Task
Decide whether each statement below agrees with the indenture passage, answering yes or no and quoting the words from the passage that settle it. 1. The successor Person must assume the Subsidiary Guarantee through a supplemental indenture delivered to the Trustee. 2. Subsidiary Guarantees issued by the successor Person rank below those issued earlier. 3. The successor Person may have Subsidiary Guarantees signed for Notes that the Company had not yet signed and delivered to the Trustee.

--- begin Article ---

In case of any such consolidation, merger, sale or conveyance and
upon the assumption by the successor Person, by supplemental
indenture, executed and delivered to the Trustee and satisfactory
in form to the Trustee, of the Subsidiary Guarantee endorsed upon
the Notes and the due and punctual performance of all of the
covenants and conditions of the Indenture to be performed by the
Subsidiary Guarantor, such successor Person shall succeed to and
be substituted for the Subsidiary Guarantor with the same effect
as if it had been named as a Subsidiary Guarantor. Such successor
Person thereupon may cause to be signed any or all of the
Subsidiary Guarantees to be endorsed upon all of the Notes
issuable under the Indenture which theretofore shall not have
been signed by the Company and delivered to the Trustee. All the
Subsidiary Guarantees so issued shall in all respects have the
same legal rank and benefit under the Indenture as the Subsidiary
Guarantees theretofore and thereafter issued in accordance with
the terms of the Indenture as though all of such Subsidiary
Guarantees had been issued at the date of the execution of the
Indenture.

--- end Article ---
--- begin Items ---

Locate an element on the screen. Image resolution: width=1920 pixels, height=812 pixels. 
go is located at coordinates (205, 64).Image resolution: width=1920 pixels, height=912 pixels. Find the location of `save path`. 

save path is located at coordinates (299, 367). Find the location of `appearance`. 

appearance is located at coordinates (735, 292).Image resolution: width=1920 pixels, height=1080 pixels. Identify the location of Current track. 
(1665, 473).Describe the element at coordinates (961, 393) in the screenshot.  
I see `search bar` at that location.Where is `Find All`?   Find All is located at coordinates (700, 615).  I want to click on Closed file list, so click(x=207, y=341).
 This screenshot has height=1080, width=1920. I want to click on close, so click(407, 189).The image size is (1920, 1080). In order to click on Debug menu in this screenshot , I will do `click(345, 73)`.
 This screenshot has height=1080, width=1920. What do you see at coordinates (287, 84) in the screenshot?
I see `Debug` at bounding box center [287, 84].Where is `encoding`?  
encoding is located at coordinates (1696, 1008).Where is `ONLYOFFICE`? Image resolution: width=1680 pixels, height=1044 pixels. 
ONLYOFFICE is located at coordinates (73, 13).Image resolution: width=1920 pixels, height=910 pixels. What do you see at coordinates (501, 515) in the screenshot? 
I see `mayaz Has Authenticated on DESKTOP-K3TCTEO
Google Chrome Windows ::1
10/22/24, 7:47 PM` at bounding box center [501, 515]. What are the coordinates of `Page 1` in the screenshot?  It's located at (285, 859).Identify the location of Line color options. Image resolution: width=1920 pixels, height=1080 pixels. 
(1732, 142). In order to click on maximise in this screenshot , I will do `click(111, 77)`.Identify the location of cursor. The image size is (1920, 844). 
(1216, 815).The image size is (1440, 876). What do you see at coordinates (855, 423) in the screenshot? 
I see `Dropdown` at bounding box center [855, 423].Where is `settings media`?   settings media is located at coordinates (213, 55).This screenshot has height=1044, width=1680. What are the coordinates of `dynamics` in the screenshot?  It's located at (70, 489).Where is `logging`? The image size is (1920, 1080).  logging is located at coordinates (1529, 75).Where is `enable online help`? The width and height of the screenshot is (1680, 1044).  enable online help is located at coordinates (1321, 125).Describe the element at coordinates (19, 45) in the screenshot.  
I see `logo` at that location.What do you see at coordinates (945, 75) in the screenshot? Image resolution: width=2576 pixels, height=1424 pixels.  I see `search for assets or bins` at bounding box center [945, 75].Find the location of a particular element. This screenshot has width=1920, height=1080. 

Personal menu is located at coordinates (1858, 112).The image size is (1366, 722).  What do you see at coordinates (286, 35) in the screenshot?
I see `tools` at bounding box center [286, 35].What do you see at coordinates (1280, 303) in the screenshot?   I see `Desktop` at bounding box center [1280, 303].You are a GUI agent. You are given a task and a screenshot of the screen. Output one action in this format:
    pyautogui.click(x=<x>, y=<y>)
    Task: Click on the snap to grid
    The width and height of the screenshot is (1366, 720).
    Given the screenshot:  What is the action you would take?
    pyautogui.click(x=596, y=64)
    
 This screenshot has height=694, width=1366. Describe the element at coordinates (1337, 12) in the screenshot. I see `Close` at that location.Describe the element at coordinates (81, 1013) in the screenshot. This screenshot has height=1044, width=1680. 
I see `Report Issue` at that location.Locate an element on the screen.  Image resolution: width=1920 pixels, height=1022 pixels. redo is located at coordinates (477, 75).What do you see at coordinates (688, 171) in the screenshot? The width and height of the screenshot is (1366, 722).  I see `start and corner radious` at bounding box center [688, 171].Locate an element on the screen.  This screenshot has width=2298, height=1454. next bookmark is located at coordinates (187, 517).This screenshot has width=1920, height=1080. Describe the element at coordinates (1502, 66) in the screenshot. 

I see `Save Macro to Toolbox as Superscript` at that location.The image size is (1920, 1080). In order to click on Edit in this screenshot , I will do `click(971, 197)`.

--- end Items ---

Result of this exercise
1. Yes: "by supplemental indenture, executed and delivered to the Trustee and satisfactory in form to the Trustee"
2. No: "shall in all respects have the same legal rank and benefit under the Indenture as the Subsidiary Guarantees theretofore and thereafter issued"
3. Yes: "may cause to be signed any or all of the Subsidiary Guarantees to be endorsed upon all of the Notes issuable under the Indenture which theretofore shall not have been signed by the Company and delivered to the Trustee"